これ迄は、コンピュータ(ハードとソフト)とデータを、自分自身で管理していたのに対し、クラウドコンピューティングでは「ユーザーはインターネットの向こう側からサービスを受け、サービス利用料金を支払う」形となる。
また、「ネットブック」と呼ばれる安価なパソコンが売れているのは、こうしたサービスが主流になりつつある証拠でもある。家電として捉えると高価だったパソコンも、最低限の機能を搭載したこれらのネットブックであれば、5~6万円という安さだ。
「警告」
この様に、一見便利で簡単、初期投資も抑えられる「次世代のIT」というイメージだが、誰もがクラウドコンピューティングを気に入っているわけではない。フリーソフトウェア財団(FSF)の創設者、Richard Stallman氏は、クラウドコンピューティングなど「愚かな考え」であり、いずれベンダーロックイン(特定企業の独占)やコストの急増につながると指摘している。

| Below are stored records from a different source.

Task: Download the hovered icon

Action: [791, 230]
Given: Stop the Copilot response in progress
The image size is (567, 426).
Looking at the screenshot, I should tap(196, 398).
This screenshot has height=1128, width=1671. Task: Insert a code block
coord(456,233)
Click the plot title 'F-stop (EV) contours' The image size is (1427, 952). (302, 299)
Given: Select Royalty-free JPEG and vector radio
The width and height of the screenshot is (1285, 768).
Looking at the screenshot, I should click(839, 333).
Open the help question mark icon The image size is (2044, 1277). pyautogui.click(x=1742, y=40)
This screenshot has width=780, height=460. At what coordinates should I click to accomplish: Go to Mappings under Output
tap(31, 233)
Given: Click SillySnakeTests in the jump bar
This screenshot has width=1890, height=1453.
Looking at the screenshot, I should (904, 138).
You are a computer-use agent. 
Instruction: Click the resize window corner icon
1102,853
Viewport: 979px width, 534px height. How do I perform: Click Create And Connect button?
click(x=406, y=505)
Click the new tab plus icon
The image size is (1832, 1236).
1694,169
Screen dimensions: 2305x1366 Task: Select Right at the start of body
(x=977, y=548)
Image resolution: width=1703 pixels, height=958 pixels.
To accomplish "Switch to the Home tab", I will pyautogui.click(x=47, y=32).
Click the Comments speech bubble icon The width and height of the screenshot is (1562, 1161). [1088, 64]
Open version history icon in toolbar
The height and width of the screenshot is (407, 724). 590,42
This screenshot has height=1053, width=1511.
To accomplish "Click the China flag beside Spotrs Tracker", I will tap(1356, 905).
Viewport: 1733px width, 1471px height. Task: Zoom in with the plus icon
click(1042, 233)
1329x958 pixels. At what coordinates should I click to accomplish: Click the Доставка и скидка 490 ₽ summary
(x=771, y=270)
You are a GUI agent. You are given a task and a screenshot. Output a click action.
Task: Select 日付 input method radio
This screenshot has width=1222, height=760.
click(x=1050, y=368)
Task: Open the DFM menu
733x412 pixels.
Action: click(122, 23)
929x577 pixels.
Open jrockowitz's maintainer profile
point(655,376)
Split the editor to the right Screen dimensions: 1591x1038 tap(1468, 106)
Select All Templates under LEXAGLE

「コンピューティングは、自由を尊重するプログラムを使って、自分のコンピュータ上で行うべきだ。他人のウェブサーバを使ったりすれば、無防備な状態になる。ソフトウェア開発者の管理下に置かれたも同然だ」
「『クラウドコンピューティングへの流れは必然的なものだ』と言う人がいる。仮に誰かがそう言っていたら、それを実現しようとする企業のキャンペーンである可能性が極めて高い」と Stallman氏は警告している。
「懸念」
特に企業の場合、システムやサーバを自前で保有し、修正(カスタマイズ)や変更ができる場合と比べると、同業他社との差別化は難しい。また、基本的にはすべてのデータがクラウドに集約されるため、クラウド提供側やネットワークの障害、あるいはクラウド提供側の倒産やサービス終了などで、クラウドのサービスが使用できなくなる恐れもある。
更に、クラウドによる集中的なデータの管理は、銀行、ビジネス、医療などの個人情報を含む顧客情報や経営情報の流出リスクも高く、更にはクラウドに依存的になり「利用する事で収益を上げ、中毒症状にさせることで、ますます顧客を増やせる」という開発者らの発言のとおり、依存度が高まれば、通信不能が営業不能に直結するという事態を引き起こす可能性も、決して低くは無い。
「新たな可能性」
更にクラウドは、その破壊や政治的利用など存在自体が極めて大きな危険性をはらんでいる。最も重要な人権の一つ「プライバシー」の面からも、利便性と引き換えにクラウドにどこまでの支配を許すかは、非常に難しい選択だ。人が自分の記憶以外に情報を記録・保存するようになって久しい。膨大な情報群という名の「雲」の向こう側には、はたして太陽の光は輝いているのだろうか。